50 billion over 5 years is spit compared to the GDP and Govt budget, we should push for lots more.
Works for me.
What exactly is a discretionary program or department?
"What exactly is a discretionary program or department?"
Anything not mandated by standing acts or laws. Basically anything but entitlements.
I worked it out once, and if I remember all you had to do was increase spending by half of current levels and it would take about 15 years or so to create a national surplus replacing the national debt, barring any unforeseen events of course.
I don't know the definition exactly, but it is anything that is not an entitlement or debt interest.
While this is a good sign, it amounts to little more than spitting into the wind if they only focus on discretionary spending. It is mandatory spending which has ballooned federal expenditures, that is the realm of the entitlement programs.

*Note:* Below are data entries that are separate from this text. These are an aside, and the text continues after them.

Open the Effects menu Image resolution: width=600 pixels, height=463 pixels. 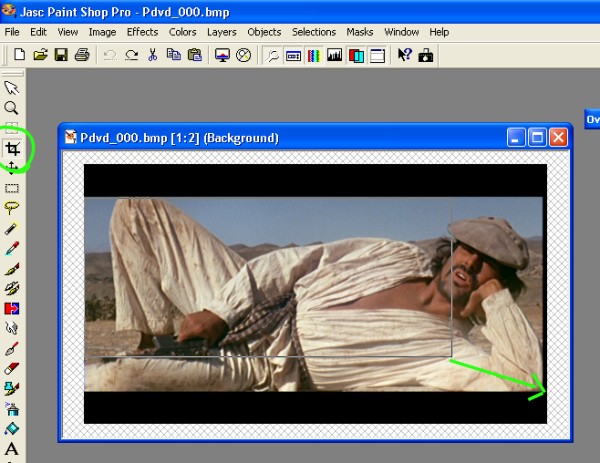[x=142, y=32]
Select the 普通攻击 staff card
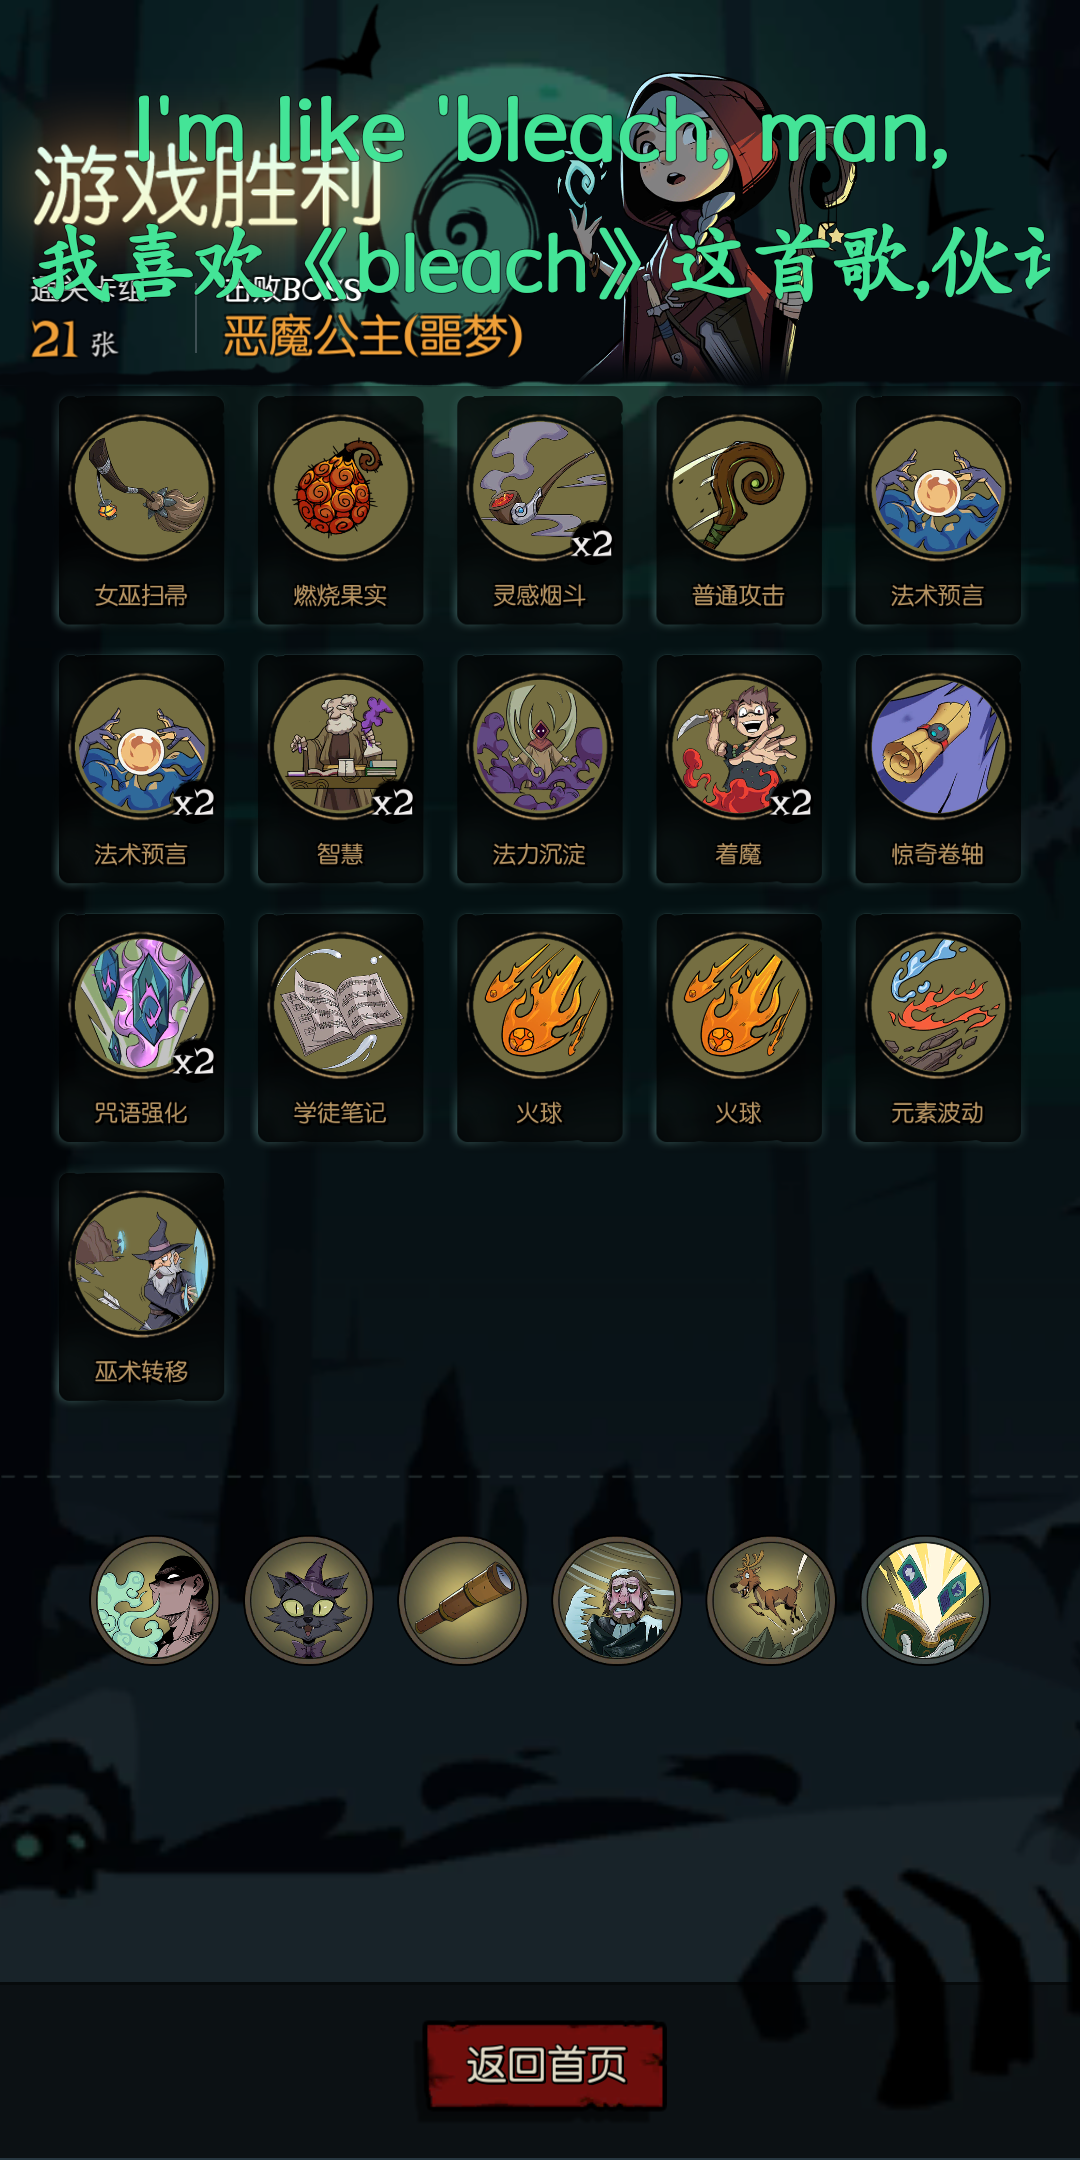Viewport: 1080px width, 2160px height. tap(739, 510)
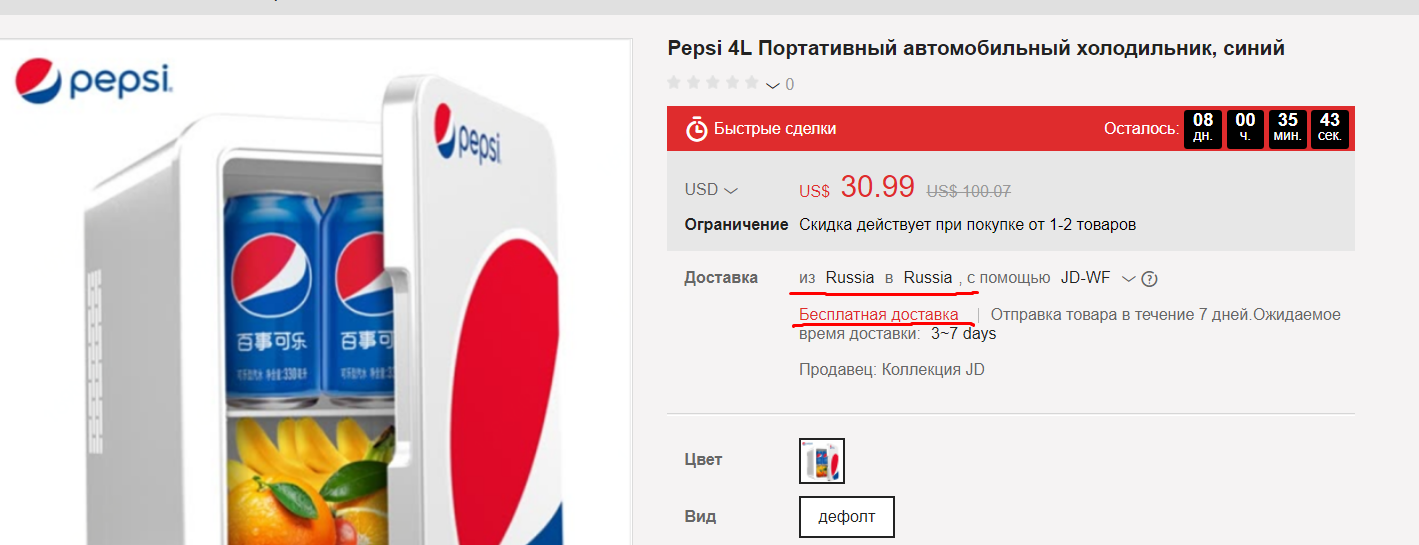Click the days countdown box
The height and width of the screenshot is (545, 1419).
[x=1203, y=128]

While discretionary spending has risen 110 percent since 1962, mandatory spending has risen 650 percent, or 6 times faster. In 1962, discretionary spending was 12.7% of GDP, mandatory spending was 6.1%, in 2004, the percentages are almost reversed, discretionary is 7.7% of GDP, mandatory is 11.6%. Of that 7.7%, 3.9% is defense spending, leaving 3.8% for international (0.3%) and domestic (3.5%) discretionary spending. In that domestic discretionary spending is homeland security, infrastructure and intelligence.
Until they start reforming the third rail of politics, no significant fiscal responsibility will be attained and, in the process, we will weaken this country and turn it into a European style welfare state.